Sub-antimicrobial doses of doxycycline hyclate (SDD) 20 mg twice daily significantly reduce collagenase activity, while maintaining maximum plasma drug concentrations below the antimicrobial threshold of 1 mcg/mL, and are not sufficient to inhibit MMP-1 activity, and accordingly do not have undesirable effects on normal tissue turnover in other body systems. The mechanism of action is to inhibit hostderived MMP enzymes (collagenases and other proteinases) that are associated with collagen destruction. SDD inhibits already-active MMPs and blocks their synthesis and release. It also inhibits the production and/or activation of the pro-inflammatory cytokine IL-1 and TNF-alpha, both of which stimulate the production of collagenase.25-28
Recently, in the field of dentistry, symptoms of periodontitis have reportedly been reduced after the usage of tetracycline or doxycycline, and use of a lower dosage of doxycycline hyclate (20 mg) proved to be as effective as the conventional 100 mg dosage.
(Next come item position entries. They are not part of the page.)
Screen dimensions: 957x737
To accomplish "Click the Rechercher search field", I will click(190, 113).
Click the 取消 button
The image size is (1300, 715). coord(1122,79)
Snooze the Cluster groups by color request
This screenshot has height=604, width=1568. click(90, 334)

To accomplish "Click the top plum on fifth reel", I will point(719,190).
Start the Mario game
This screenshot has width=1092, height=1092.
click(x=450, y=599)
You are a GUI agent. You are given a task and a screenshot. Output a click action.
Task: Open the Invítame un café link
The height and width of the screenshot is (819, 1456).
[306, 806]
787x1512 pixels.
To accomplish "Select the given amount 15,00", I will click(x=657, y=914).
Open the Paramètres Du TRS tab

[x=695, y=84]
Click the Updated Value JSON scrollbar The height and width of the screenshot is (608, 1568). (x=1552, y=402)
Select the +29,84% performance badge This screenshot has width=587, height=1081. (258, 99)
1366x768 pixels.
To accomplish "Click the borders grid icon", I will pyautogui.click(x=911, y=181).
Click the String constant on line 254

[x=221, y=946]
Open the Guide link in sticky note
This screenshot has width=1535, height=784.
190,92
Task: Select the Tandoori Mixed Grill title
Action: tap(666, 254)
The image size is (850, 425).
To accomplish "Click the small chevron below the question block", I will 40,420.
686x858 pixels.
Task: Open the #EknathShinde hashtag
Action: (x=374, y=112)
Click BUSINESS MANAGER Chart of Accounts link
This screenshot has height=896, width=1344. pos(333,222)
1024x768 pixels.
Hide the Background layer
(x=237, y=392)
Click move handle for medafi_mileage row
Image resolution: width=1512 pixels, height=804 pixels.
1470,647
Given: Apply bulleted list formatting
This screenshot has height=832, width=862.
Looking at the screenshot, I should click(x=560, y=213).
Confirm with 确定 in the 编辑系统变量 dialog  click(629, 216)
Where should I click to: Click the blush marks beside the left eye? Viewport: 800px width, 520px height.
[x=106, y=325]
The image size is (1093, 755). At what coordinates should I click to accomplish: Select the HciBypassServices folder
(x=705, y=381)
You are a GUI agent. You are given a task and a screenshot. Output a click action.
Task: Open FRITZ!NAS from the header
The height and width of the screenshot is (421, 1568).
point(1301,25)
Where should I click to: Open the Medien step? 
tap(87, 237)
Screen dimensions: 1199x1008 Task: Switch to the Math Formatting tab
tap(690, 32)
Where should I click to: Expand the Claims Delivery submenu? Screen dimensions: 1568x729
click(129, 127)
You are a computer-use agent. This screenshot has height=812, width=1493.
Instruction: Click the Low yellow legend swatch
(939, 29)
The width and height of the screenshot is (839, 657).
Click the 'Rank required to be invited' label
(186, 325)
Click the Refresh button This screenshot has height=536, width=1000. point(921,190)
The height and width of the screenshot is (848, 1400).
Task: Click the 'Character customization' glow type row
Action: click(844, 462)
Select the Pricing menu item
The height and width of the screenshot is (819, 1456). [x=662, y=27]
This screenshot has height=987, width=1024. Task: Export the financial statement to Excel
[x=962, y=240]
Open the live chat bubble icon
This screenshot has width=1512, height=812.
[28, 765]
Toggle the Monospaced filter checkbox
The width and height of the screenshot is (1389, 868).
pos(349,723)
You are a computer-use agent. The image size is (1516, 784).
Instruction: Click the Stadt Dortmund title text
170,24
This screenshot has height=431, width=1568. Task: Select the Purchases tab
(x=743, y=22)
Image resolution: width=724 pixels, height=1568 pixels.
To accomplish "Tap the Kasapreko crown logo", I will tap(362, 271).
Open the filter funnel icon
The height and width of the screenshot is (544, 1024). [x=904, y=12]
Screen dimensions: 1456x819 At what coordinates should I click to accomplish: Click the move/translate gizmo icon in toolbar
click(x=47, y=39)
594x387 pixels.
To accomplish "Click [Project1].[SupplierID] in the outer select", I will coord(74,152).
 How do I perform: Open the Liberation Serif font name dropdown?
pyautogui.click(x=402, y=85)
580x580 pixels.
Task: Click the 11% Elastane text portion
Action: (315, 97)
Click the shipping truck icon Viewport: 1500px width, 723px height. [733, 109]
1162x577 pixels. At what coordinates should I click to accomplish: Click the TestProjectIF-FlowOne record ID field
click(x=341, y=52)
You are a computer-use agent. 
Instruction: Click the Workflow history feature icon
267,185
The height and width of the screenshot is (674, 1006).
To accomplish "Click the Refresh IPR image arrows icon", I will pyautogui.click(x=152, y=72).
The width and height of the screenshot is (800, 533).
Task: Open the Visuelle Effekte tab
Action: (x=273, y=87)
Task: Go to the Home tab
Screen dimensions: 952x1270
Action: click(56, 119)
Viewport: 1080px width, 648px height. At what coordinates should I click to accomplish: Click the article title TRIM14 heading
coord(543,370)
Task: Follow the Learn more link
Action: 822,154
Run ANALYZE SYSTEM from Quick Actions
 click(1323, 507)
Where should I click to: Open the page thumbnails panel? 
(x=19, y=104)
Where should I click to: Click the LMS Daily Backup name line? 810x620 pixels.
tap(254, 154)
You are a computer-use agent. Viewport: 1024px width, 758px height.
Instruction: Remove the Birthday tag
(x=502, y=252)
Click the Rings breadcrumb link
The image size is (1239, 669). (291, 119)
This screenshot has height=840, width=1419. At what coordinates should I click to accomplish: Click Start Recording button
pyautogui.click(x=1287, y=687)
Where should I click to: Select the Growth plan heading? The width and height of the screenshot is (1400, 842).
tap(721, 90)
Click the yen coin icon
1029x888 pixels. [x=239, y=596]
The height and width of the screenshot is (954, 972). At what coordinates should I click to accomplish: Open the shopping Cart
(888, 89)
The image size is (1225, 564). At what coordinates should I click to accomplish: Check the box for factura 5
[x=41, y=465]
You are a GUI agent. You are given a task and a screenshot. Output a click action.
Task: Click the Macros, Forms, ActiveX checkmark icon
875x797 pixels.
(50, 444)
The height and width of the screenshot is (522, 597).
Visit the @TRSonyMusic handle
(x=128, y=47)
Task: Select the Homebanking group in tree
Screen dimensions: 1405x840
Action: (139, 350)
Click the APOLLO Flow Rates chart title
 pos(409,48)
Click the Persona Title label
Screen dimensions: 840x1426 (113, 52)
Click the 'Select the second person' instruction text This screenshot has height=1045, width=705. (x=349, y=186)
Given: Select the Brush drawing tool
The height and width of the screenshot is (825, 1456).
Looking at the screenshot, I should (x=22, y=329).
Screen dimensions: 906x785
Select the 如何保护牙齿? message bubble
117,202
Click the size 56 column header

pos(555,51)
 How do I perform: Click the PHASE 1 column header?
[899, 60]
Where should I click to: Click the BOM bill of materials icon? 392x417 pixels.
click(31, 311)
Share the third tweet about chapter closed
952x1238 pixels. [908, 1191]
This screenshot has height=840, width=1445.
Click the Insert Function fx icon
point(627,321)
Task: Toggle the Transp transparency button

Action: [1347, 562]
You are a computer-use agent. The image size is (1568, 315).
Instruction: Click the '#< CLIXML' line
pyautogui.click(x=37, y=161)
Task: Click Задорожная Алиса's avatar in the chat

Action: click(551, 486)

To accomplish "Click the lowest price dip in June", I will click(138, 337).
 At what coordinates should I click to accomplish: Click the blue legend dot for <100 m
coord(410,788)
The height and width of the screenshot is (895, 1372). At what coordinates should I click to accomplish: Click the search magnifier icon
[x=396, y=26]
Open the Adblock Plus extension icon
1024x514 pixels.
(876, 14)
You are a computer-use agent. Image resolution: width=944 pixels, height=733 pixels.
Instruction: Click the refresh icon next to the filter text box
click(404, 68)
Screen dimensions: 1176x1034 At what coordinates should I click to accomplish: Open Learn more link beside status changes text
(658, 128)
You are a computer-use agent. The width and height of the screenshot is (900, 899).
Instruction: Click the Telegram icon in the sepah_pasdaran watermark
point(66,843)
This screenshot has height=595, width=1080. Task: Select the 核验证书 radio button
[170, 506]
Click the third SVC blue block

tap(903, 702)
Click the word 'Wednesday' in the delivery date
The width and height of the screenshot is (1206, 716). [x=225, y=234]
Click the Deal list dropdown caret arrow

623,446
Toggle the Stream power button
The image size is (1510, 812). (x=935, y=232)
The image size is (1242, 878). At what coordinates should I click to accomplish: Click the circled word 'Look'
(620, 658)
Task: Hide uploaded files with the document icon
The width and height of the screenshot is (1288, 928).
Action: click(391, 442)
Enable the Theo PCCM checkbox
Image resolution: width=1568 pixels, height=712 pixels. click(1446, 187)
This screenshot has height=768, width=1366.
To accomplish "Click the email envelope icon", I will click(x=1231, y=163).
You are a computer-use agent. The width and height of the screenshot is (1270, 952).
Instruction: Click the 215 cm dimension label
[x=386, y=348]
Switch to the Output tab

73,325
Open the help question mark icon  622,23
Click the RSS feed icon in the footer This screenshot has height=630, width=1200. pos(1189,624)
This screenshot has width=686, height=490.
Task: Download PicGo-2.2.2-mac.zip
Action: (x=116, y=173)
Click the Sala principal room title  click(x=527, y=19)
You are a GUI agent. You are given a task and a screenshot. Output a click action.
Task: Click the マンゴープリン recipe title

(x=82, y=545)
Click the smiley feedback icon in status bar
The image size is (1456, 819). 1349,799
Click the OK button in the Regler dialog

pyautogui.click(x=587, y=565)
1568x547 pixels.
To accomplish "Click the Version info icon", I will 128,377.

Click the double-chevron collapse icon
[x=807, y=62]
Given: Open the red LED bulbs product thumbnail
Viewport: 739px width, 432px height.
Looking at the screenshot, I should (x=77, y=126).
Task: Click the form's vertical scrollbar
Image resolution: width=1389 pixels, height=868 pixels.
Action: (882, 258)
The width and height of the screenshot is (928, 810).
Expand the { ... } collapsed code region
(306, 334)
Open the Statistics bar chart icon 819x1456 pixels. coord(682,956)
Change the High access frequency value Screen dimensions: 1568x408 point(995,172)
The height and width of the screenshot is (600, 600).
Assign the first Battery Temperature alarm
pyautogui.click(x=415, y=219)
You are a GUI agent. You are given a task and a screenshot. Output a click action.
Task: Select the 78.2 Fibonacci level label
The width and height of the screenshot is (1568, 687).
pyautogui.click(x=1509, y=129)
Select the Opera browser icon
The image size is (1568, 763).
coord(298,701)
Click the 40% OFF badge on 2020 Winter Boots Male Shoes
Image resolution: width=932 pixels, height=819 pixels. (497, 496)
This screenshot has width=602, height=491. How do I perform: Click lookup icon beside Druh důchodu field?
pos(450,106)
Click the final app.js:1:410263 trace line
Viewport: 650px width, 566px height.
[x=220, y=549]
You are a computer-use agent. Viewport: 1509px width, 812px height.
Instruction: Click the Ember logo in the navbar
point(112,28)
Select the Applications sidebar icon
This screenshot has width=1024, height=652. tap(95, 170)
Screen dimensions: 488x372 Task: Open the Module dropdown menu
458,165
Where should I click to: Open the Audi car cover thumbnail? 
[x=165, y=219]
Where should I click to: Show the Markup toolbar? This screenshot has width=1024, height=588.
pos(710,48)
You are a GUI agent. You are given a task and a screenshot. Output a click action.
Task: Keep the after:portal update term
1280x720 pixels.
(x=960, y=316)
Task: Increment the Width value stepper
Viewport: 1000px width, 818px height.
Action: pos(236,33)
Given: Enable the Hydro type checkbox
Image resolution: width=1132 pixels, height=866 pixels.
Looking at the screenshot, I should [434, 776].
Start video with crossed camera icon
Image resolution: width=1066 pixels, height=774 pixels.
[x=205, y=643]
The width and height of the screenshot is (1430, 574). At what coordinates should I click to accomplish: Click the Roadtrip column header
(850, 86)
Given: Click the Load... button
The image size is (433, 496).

Furthermore, the low dosage of doxycycline also proved to be effective in dermatologic disorders (i.e., rosacea), blepharitis, postmenopausal osteopenia, perioral dermatitis, and arthritis.26-27 In this study, the authors attempted to show that low dose doxycycline can be effective in the treatment of meibomian gland dysfunction with a reduction in the incidence of side effects.
However, the limitations of this study include the short follow up time of 1 month, and questionable patient compliance (continual ingestion of doxycycline). When a high protein or high lipid diet is ingested with doxycycline, drug absorption can be reduced. Patients were accordingly educated to take the medication on an empty stomach in order to facilitate absorption. However, bias due to patient compliance wasn't considered. It is possible that patient compliance increased in the low dose group because of fewer incidences of side effects. In addition, dysfunction of meibomian glands wasn't examined directly but rather through indirect measures such as tear break up time and the Schirmer test.
In this study, the authors witnessed improvements in dry eye symptoms after ingestion of low dose doxycycline hyclate (20 mg twice a day), which had no antimicrobial effect among patients with chronic meibomian dysfunction who were refractory to conventional therapy, including warm compression, lid massage, and topical antibiotic therapy. We also can expect the patient compliance to rise because of fewer incidence of side effects.
Further studies will be necessary to assess the efficacy of low dose doxycycline hyclate therapy.